What we are worried about is whether Deputy Corry has made the case that we should now spend an indefinite sum of money, which would be considerably more than £12,000, in putting that dock in condition—for what? For the one hundred thousand mythical pounds that Deputy Corry has imagined, so that we may tow a ship alongside where we could now tow her to repair her, as she was repaired with a bag of cement in Cork Harbour. There is a responsible committee dealing with this matter, a committee of the lower harbour, which has at its disposal all the information and all the evidence it is possible to get. I am dealing with that committee. I am prepared to regard anything it puts forward as responsible. I am asking the members of that committee to say that there is £100,000 worth of work which could and would have been done. They have not said anything of the kind. What Deputy Corry wants to do is to go back to that committee and bring to it any evidence, any documents, any facts, which he can produce which will convince them to the extent to which they will put their signature upon a statement. Then I will consider it as very responsible evidence.
At the present moment I am not satisfied, much as I would like to be satisfied, that if Haulbowline was there that any of that work would have been done. It is a dock 618 feet long. It is undoubtedly the biggest dock in the Free State. It is three times as big as any dock in Dublin, and it is three times as unsuitable for the purpose of doing any ordinary repair work. It is an expensive dock to work. Deputy Corry may want a man merely to state what suits him. I have to state what I have to state to the Minister for Finance when I ask that public money shall now be expended upon it. That dock was built as part of a huge institution, the British Government. It was never economic as far as they were concerned. It cost £20,000 or £30,000 a year, but that did not matter to them. They were building it up for another purpose, a purpose which I think it did serve during the Great War. It was an expensive piece of preparation as far as they were concerned. They could afford to have, as they have all over the world, extensive coaling stations and extensive dockyards and aerodromes waiting for the chance of using them in times of war emergency.

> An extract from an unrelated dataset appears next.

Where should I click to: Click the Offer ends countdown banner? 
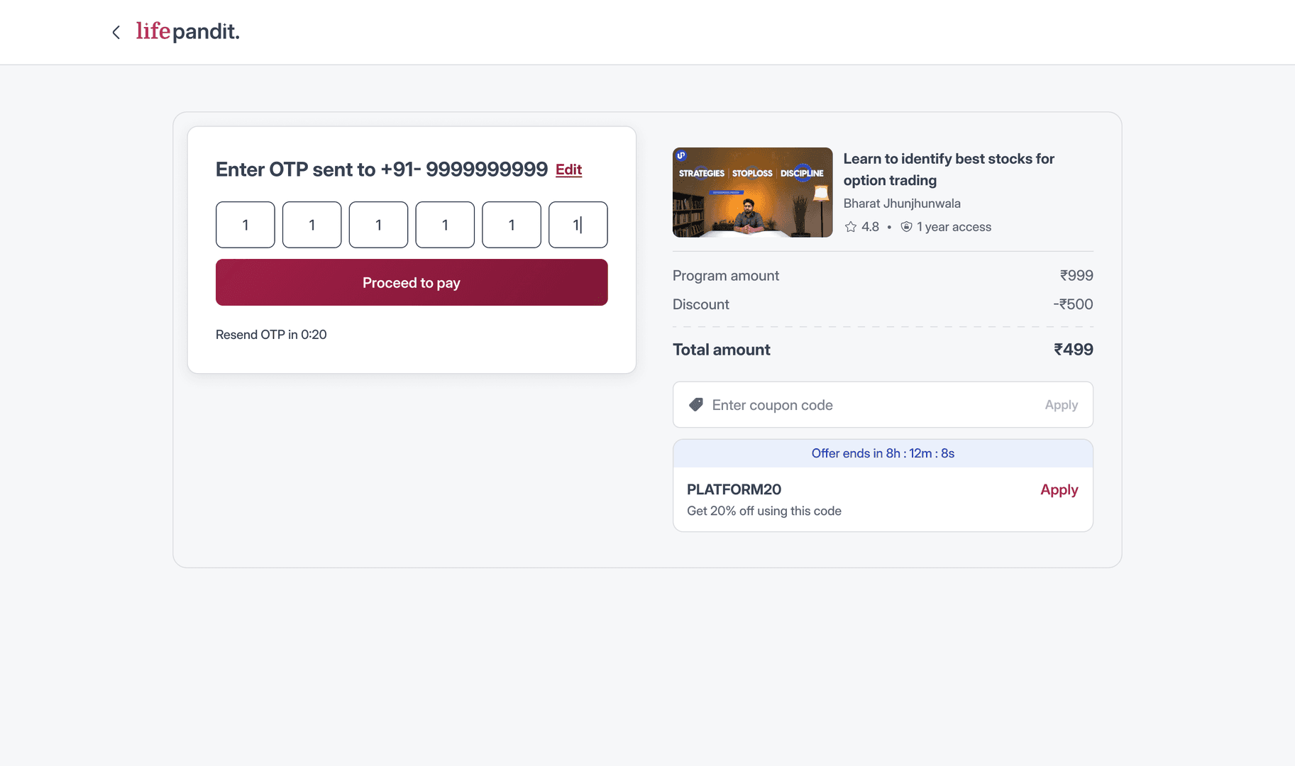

Now, you must not put on a parallel line the user of the same thing for a commercial affair. Imagine Gibraltar being used merely as a commercial harbour. Imagine trying to get agricultural crops out of the land that they keep as part of a fort. What I am asking the responsible people to do is to put forward a case on which I can go to the Minister for Finance. Up to the present, I want to say perfectly clearly, and I say it for the purpose of helping those whose business it will be to produce that case, that no case has yet been produced, that no evidence has been put in my possession, which would enable me to ask the Minister for Finance to spend £20,000, not £12,000, on putting Haulbowline into a merely skeleton condition as a dock. No evidence has been produced to me that if we did do it there would be any user commensurate with that expenditure. As soon as ever I can get that evidence, and I am very anxious to get that evidence, I will use it with the effect with which I can use it if it is evidence over which I can stand.
Wild assertions of any kind are not going to affect the issue. Let Deputy Corry and those others who are interested take what I am saying into serious consideration. I may say I am a member of that committee myself, though I keep away from it because I happen to have the other capacity in relation to it. I am actually providing them with the information which will enable them, if they have the evidence in their possession, to provide me with a case.